- Born: April 26, 1913 Woodbridge, Virginia
- Died: January 2, 1998 (aged 84)
- Education: George Washington University
- Known for: Brier score
- Scientific career
- Fields: Meteorology Weather forecasting
- Thesis: The Discriminant Function (1940)

= Glenn W. Brier =

Glenn Wilson Brier (April 26, 1913 - January 2, 1998) was an American statistician, weather forecaster and academic.

== Biography ==
=== Early life and education ===
Brier was born in Woodbridge, Virginia, on April 26, 1913, and died on January 2, 1998. He married Josephine Hartz and had three children: Richard Paul, Katherine and David.

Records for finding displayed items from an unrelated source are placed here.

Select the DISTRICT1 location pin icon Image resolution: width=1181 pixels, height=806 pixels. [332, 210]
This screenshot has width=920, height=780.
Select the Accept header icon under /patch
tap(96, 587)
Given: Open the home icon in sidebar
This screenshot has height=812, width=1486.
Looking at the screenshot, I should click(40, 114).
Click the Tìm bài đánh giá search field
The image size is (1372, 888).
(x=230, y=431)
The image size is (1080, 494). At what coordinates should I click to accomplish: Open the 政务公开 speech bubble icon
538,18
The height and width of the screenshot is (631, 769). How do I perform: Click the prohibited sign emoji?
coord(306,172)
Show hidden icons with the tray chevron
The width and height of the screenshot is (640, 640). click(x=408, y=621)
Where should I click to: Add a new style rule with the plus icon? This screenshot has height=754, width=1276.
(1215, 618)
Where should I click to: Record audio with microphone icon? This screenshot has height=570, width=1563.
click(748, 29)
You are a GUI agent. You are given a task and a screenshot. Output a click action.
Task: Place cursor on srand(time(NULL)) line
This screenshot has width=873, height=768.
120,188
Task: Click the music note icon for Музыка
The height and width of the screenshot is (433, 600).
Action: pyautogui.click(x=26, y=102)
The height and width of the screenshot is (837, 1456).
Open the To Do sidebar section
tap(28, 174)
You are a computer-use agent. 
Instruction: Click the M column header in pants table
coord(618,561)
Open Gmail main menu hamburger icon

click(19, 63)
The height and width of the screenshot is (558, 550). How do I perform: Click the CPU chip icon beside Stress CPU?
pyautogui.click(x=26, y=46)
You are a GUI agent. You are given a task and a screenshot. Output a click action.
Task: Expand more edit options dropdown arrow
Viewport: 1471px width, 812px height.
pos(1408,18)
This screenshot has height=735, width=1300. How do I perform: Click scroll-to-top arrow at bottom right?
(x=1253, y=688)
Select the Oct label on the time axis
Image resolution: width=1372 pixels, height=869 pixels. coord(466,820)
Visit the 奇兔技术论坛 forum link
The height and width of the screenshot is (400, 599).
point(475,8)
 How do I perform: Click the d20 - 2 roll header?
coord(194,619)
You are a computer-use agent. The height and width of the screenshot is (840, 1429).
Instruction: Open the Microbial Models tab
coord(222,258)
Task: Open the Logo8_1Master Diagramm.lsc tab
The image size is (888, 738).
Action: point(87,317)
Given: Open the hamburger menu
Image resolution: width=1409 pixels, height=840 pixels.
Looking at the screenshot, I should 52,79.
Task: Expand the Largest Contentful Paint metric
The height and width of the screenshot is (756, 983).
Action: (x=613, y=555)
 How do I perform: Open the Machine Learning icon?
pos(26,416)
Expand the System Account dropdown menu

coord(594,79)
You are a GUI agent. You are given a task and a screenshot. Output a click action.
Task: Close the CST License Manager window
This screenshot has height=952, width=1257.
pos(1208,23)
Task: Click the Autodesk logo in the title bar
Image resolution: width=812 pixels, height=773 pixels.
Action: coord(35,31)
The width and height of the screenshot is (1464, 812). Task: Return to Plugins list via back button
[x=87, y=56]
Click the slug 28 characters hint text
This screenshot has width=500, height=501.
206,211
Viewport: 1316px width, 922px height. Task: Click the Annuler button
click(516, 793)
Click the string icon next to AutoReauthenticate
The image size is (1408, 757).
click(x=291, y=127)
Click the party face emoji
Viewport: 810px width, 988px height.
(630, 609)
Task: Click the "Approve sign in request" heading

Brier earned a Master of Arts degree in statistics from George Washington University.

=== Career ===
Brier worked for the Office of Meteorological Research of the U.S. Weather Bureau, at the U.S. Department of Commerce, from 1939 up to the 1980s.

== Legacy ==
Brier is best known for creating a scoring rule to measure the accuracy of forecasts, which is known as a Brier score. Because of his work, the score and Brier himself are widely cited by academics related not only to weather-forecasting, but by researchers in several other fields of forecasting, decision science, and various disciplines.